恐らく、その答えはどちらでもあり、どちらでもないはずで、
全ては心の中で起きつつ、同時に誰にとっても遍く存在するがゆえに、
ある意味では個人ではなく、やはり全体に帰結するものであって、
……と、そんなことを考えているうちに何だかよく分からなくなる。
けど、まあそんな話はどうでもいい。つまり「神」が存在するかどうかは
全然どうでもいいし、現時点の自分には全然関係ない。
って最初に「神は存在するのか?」なんて大見出しを打っときながらなんだけど。
つまり、神は存在するかもしれない。しないかも知れない。
存在することも、しないことも証明する手立てはない。
けど、神の存在を意識するかどうかで変わることはある。
何もこれはカルトの話では全然ない。
例えば、ゾーイーがフラニーに言った台詞はこうだ。
「きみとして今できるたった一つのこと、たった一つの宗教的なこと、それは芝居をやることさ。神のために芝居をやれよ、やりたいなら──神の女優になれよ」(フラニーとゾーイー/新潮文庫より)
自分だけの神なのか、世界の、宇宙の神なのか、
あるいはそういった名前で呼ばれる、何か形をもたないものなのか、
それはどうでもいい。
それは考え方の問題なのだ。対象は何だっていいのだ。
好きな娘の為にやるのも、家族の為にやるのも、自分の為にやるのも、
そして神の為にやるのも、すべては等価で、同じことなのだ。
捧げるような気持ちでやることが大事なのだ。
捧げるような気持ちでやるものこそが、本当にやるべきことなのだ。
こうして「神」を勝手に矮小化し曲解して、
真剣に神に祈る人たちには怒られそうだけど、
僕にとっての「神」の姿がぼんやりと形になる。
「意味」から遠く離れれば離れるほど、
人生や神や感情や何やかやは価値を無くしていく。
同時に意味も価値も無いこと、そのものに僕は意味を、価値をみる。
僕にとってだから神はカジュアルなもので、
しかし、例えばちょっとしたジンクスのように本人にとっては、
それなりに有用なものだ。
意味はない、意味はある。
価値はない、価値はある。
神はいない、神はいる。
その全てが同列で、ごく自然なものとして僕の中にすんなりと入ってくる。
これが今んとこの人生観。

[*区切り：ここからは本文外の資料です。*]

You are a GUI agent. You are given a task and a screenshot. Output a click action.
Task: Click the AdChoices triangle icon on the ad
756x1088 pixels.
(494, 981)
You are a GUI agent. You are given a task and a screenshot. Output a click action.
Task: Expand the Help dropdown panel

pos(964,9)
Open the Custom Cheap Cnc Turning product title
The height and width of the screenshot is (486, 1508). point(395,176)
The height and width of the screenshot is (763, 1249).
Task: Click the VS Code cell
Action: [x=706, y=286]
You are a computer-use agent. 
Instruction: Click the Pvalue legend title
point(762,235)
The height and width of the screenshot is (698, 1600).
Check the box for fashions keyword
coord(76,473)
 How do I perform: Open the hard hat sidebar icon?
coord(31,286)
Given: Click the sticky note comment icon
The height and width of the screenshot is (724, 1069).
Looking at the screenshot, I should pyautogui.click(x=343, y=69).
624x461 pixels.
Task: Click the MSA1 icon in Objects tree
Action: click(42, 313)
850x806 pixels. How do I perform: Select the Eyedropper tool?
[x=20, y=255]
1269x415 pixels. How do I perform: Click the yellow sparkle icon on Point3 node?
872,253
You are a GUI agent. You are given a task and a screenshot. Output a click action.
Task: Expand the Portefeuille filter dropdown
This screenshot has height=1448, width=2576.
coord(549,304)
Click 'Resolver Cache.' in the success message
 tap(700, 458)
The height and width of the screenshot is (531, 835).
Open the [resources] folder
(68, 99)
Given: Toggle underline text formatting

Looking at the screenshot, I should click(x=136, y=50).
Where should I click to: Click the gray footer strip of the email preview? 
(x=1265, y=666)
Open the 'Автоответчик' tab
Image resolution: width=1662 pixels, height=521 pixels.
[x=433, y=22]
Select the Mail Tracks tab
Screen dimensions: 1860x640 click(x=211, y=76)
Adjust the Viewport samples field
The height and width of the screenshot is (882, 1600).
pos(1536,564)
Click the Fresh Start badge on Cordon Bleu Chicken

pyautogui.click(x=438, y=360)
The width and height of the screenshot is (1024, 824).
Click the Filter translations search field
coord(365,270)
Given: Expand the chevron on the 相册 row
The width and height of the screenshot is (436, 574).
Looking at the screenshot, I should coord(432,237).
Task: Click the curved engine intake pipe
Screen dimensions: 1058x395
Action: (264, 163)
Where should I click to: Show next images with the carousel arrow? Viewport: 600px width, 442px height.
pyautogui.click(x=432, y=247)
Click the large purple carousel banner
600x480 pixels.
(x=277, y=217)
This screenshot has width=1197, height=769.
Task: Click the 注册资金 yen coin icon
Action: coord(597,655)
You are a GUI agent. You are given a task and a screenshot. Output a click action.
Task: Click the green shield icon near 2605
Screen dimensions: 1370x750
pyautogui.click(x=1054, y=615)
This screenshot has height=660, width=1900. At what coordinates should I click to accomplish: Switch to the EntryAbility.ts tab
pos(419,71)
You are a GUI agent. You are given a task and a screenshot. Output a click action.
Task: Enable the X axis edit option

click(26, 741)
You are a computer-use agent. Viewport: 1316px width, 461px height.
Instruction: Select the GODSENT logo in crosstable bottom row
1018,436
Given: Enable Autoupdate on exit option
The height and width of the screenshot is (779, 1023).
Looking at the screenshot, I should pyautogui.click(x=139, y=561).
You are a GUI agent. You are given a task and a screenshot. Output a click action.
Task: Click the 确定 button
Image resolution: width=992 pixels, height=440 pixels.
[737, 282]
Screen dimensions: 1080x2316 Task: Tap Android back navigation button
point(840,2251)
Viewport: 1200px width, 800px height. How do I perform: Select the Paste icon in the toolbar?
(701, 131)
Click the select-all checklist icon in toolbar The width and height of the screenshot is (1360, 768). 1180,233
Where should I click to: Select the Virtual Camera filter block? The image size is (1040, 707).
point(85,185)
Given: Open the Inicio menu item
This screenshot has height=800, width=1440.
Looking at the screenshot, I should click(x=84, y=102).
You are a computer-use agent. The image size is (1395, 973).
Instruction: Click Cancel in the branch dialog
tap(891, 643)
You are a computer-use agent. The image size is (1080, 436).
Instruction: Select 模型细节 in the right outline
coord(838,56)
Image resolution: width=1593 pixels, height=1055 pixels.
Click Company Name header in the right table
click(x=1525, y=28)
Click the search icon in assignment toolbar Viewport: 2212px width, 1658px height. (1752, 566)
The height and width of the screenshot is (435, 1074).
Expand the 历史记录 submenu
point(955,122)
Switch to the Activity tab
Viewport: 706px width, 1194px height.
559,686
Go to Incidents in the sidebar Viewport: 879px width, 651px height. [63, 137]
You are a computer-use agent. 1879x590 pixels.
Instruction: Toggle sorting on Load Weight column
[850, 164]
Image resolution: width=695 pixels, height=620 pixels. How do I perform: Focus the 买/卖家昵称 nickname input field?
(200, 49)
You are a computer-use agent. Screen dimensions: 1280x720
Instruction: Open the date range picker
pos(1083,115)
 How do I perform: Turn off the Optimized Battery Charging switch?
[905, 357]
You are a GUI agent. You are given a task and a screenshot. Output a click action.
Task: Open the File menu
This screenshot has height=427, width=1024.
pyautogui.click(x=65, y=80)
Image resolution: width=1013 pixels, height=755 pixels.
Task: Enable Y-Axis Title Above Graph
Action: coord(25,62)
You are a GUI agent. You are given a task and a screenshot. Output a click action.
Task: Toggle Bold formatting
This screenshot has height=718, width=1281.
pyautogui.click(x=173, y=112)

(無論、それは三日ごとにクルクル変わるものだ)。
正直『フラニーとゾーイー』の正統な解釈には全然なっていないだろうけど、
僕は勝手にこの小説から色んなものを学んだし、
なんつーか、ものの正統な解釈なんてそもそも糞くらえなわけで、
みんながみんな、勝手に理解し、勝手に自分のものにすればいいと思う。
だから、世の中誤解と相互理解の不全とが起こるわけだけど、
そんなのは当然のことだし、単なる前提なのだ、多分。
みんな好きにやればいい。そこにしか本当の理解はない。
というより「本当の理解」なんてものは最初からないのだ。
そんなもの、歴史上あった試しなんてないのだ、マジな話。
もう、締め所がない上に、何を言っているのか自分でも全然分からなくなってきて、
この文章は完全に、整理されてない自分の脳内をただ単にまき散らかして、
文字に乗せただけだなと思うわけだけど、
全ては相対的であり、「絶対」なんてものはないということだけを
「絶対」信じているから、僕は今こんなところにいる。
それは多分、自分が小さな人間で、僕の知ることのできる範囲が、
あまりに狭く、あまりに浅いからなんだろうけど、だから何だって話。
「神との付き合い方」なんてものは、猫との付き合い方と大して変わらない。
大仰なものではなく、各論としては重要だけど、総論としてはパッパラパーで、
こんなこと言っていること自体が馬鹿らしいけど、まあそんな感じ。
まあ読んでくれた人ごめんなさい(そんな人がいたらの話だけど)。
これは自分自身に宛てた文章です。
from俺 for俺。みたいな。ケケケ。
【本日のBGM】rei harakami 『lust』
実はキリスト教の「原罪」を意味するこのタイトル。
日常と生活。意味から離れることと意味へと向かうことは、
違った出発点、同じ帰結点を持つということ。
言葉からの脱出(それは本当の荒技)を試みる、
実はすっげーラジカルで挑戦的な音楽。